[gpfsug-discuss] what's on a 'dataOnly' disk?
Yuri L Volobuev
volobuev at us.ibm.com
Mon Feb 1 18:28:01 GMT 2016
> What's on a 'dataOnly' GPFS 3.5.x NSD besides data and the NSD disk
> header, if anything?
That's it. In some cases there may also be a copy of the file system
descriptor, but that doesn't really matter in your case.
> I'm trying to understand some file corruption, and one potential
> explanation would be if a (non-GPFS) server wrote to a LUN used as a
> GPFS dataOnly NSD.
>
> We are not seeing any 'I/O' or filesystem errors, mmfsck (online) doesn't
> detect any errors, and all NSDs are usable. However, some files seem to
> have changes in content, with no changes in metadata (modify timestamp,
> ownership), including files with the GPFS "immutable" ACL set.

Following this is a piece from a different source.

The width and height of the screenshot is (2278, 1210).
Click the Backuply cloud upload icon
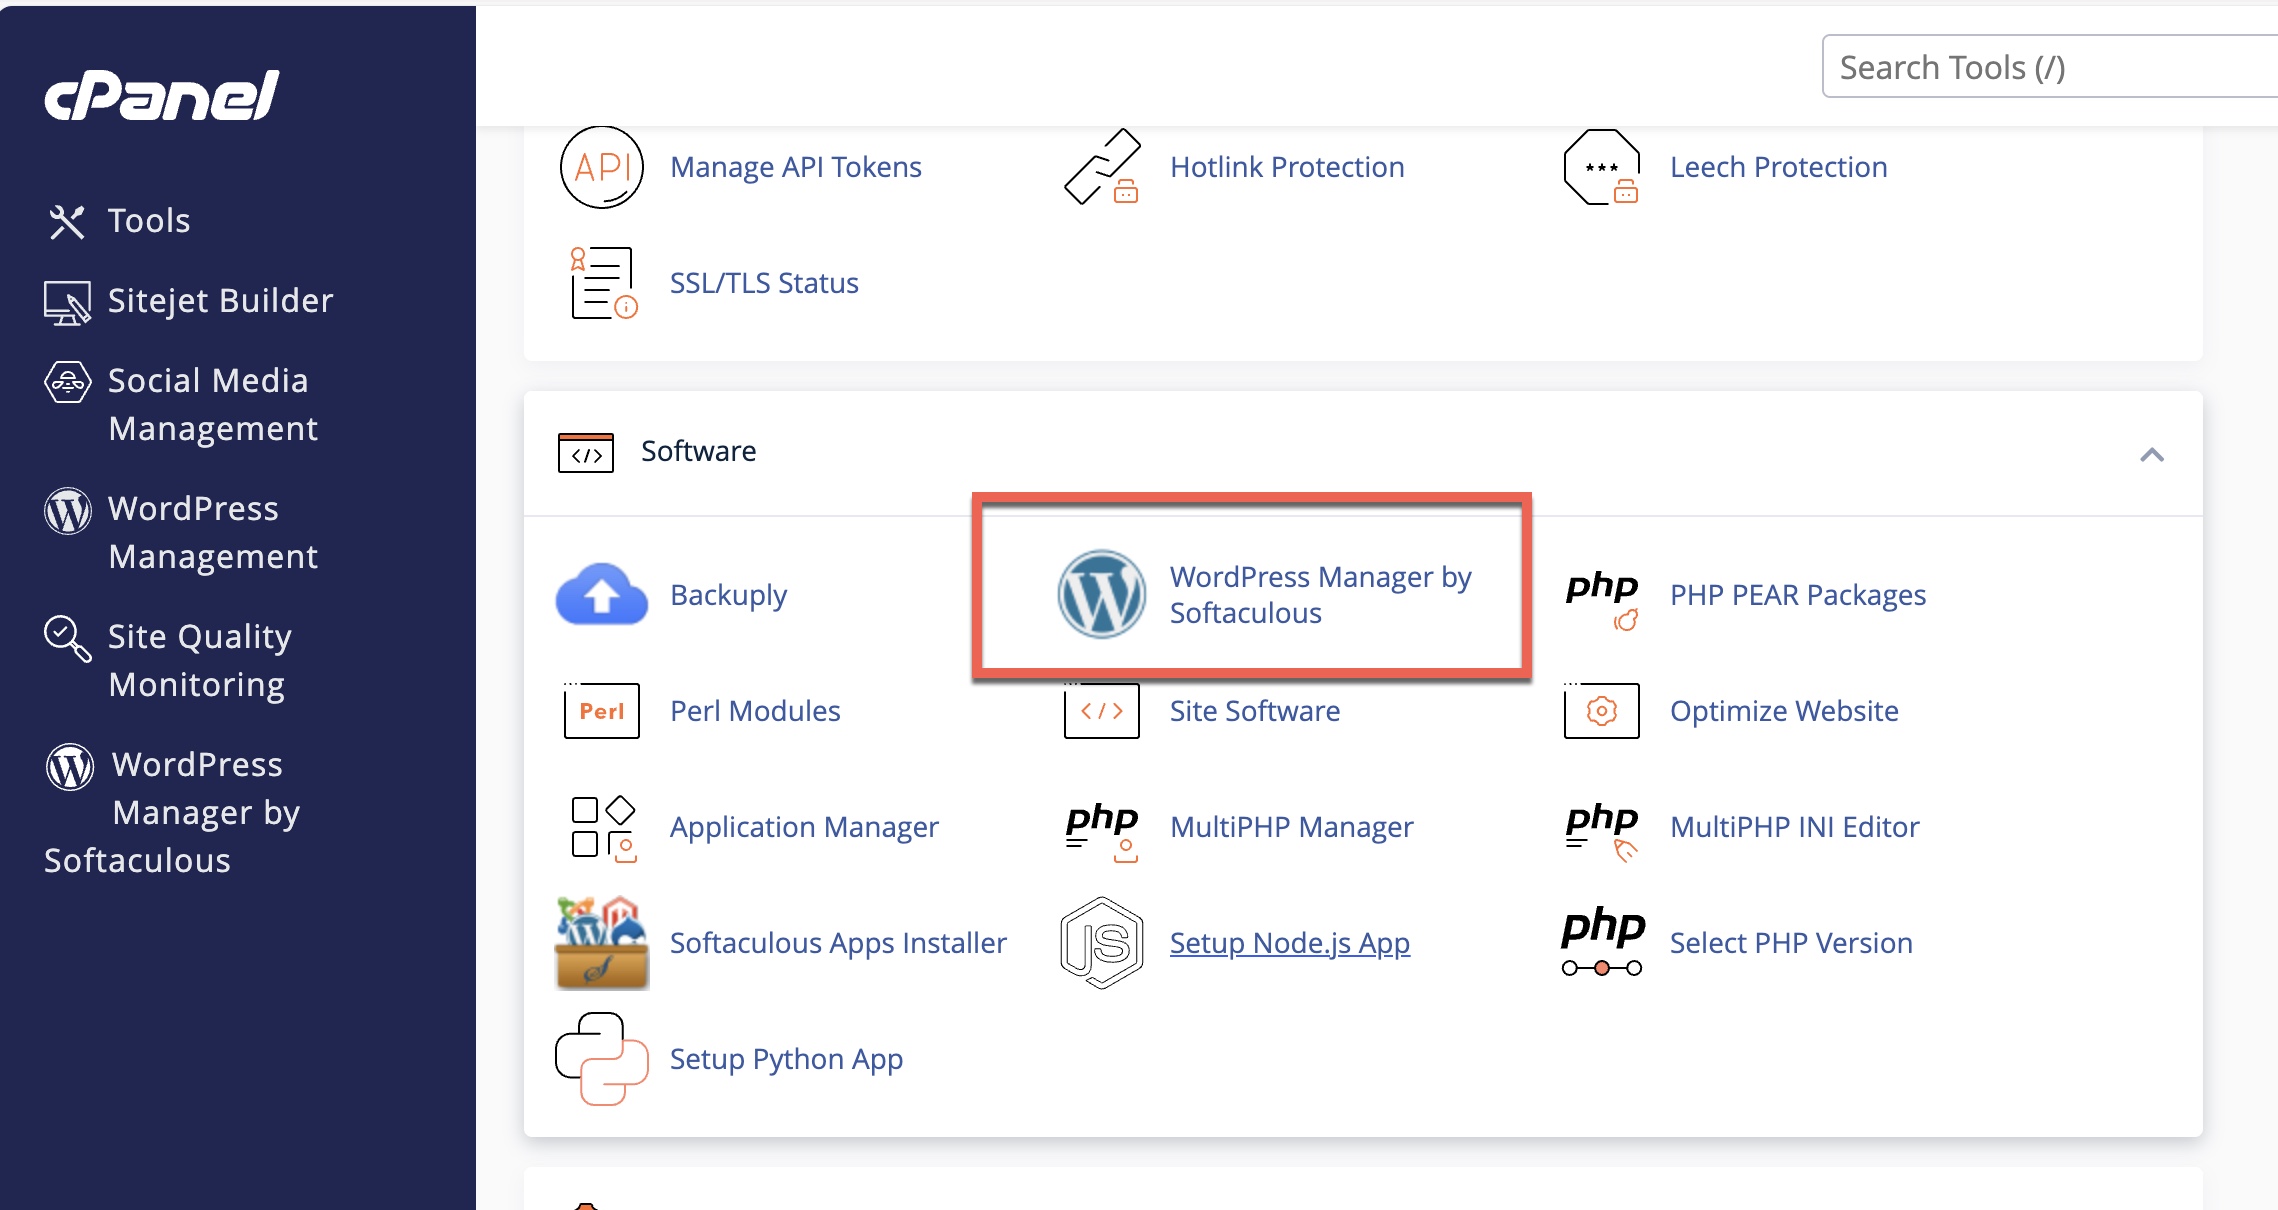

This is all consistent with the content on a dataOnly disk being
overwritten outside of GPFS.
> If an NSD was changed outside of GPFS control, would mmfsck detect
> filesystem errors, or would the GPFS filesystem be consistent, even
> though the content of some of the data blocks was altered?
No. mmfsck can detect metadata corruption, but has no way to tell whether
a data block has correct content or garbage.
> Is there any metadata or checksum information maintained by GPFS, or any
> means of doing a consistency check of the contents of files that would
> correlate with blocks stored on a particular NSD?
GPFS on top of traditional disks/RAID LUNs doesn't checksum data blocks,
and thus can't tell whether a data block is good or bad. GPFS Native RAID
has very strong on-disk data checksumming, OTOH.